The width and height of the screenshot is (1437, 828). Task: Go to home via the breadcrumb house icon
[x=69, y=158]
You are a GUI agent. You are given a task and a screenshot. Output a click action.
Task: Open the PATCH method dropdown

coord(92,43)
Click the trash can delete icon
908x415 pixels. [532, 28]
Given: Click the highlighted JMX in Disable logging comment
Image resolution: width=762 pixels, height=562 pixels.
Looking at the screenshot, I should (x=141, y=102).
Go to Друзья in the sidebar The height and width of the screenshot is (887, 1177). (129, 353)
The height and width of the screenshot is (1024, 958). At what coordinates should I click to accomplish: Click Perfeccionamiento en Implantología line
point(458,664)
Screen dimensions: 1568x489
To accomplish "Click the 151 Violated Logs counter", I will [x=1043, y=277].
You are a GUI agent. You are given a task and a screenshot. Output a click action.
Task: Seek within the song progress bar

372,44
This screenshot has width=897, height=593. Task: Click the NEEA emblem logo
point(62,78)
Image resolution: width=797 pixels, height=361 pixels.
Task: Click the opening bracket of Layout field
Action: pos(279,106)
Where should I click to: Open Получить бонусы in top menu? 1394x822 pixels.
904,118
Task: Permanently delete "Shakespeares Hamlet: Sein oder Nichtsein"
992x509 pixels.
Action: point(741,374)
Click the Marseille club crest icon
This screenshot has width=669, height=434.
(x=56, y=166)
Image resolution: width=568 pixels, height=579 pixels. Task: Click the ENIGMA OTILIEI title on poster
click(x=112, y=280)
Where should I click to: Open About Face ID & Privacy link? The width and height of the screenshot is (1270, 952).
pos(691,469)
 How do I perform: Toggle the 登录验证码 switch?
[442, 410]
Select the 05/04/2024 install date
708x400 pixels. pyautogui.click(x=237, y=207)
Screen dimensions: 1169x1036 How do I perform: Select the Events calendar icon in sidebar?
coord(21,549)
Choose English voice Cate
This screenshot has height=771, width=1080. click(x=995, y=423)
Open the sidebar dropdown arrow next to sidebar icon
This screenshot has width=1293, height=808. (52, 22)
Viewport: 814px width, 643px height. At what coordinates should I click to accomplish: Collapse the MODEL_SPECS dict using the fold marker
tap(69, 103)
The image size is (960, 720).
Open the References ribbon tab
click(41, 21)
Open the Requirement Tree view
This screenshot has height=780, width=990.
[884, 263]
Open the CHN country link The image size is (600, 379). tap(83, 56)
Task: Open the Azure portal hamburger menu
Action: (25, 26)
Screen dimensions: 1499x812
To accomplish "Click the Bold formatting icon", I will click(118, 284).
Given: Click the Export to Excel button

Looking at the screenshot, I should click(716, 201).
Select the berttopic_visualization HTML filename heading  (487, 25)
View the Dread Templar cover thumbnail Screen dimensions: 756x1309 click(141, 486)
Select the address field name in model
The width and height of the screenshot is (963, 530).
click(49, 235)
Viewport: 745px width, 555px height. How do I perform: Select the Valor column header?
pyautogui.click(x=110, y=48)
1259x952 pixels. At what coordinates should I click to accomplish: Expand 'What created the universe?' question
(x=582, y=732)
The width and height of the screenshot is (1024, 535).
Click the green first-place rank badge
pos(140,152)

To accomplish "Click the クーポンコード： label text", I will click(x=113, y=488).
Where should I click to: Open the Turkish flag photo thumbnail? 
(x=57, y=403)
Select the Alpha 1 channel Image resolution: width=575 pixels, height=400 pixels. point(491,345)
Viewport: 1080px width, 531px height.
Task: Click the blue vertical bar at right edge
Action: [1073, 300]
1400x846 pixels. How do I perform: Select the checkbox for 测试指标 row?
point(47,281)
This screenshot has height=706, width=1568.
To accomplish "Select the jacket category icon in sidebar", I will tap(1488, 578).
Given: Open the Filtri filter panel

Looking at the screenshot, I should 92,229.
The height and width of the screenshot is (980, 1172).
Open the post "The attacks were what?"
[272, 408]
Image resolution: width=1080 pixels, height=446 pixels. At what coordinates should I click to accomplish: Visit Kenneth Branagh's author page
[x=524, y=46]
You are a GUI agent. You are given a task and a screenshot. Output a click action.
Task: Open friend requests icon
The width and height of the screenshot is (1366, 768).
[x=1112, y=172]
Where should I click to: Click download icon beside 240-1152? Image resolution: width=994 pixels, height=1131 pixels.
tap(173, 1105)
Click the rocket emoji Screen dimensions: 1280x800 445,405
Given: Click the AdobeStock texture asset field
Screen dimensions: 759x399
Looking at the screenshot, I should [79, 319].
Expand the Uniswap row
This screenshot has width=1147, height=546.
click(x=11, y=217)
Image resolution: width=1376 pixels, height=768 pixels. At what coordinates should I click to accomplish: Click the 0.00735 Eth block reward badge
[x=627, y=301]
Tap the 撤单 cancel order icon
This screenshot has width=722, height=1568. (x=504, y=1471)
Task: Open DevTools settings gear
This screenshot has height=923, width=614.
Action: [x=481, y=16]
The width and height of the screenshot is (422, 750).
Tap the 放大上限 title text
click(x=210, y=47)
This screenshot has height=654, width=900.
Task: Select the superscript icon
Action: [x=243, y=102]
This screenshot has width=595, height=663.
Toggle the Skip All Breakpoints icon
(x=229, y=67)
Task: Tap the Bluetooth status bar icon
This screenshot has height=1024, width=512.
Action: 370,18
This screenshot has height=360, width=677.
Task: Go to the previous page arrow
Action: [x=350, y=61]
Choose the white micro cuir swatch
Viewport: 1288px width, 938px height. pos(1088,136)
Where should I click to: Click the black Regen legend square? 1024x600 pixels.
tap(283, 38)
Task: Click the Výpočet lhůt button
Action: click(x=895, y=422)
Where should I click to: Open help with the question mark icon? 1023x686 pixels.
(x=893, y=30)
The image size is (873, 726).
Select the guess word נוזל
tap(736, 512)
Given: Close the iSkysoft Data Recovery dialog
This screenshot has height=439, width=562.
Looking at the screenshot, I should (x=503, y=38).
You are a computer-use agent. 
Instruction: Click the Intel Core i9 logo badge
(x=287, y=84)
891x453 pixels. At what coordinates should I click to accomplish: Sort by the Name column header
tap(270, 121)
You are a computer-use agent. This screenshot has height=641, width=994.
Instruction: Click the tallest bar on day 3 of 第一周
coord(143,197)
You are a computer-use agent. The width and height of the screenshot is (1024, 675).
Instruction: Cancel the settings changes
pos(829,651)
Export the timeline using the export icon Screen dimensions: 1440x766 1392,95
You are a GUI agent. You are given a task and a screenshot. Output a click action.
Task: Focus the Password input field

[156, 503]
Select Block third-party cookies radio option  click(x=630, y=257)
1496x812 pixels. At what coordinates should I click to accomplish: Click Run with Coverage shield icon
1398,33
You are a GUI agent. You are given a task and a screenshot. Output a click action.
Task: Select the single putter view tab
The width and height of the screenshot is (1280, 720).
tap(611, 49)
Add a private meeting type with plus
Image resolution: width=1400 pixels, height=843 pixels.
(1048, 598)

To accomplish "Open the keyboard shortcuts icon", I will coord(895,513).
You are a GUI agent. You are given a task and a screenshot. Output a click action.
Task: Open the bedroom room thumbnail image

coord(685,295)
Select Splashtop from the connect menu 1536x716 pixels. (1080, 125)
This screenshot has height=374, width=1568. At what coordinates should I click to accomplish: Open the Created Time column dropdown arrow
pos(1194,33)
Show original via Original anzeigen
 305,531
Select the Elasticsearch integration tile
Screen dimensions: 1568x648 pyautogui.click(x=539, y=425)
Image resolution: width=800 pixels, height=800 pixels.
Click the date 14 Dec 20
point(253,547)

HOW TO COMPLETE THIS TASK:
Copy every line in the records above that contains the word "will".

WRITTEN ANSWER:
To accomplish "Click the 151 Violated Logs counter", I will [x=1043, y=277].
To accomplish "Click the Bold formatting icon", I will click(118, 284).
To accomplish "Click the クーポンコード： label text", I will click(x=113, y=488).
To accomplish "Select the jacket category icon in sidebar", I will tap(1488, 578).
To accomplish "Open the keyboard shortcuts icon", I will coord(895,513).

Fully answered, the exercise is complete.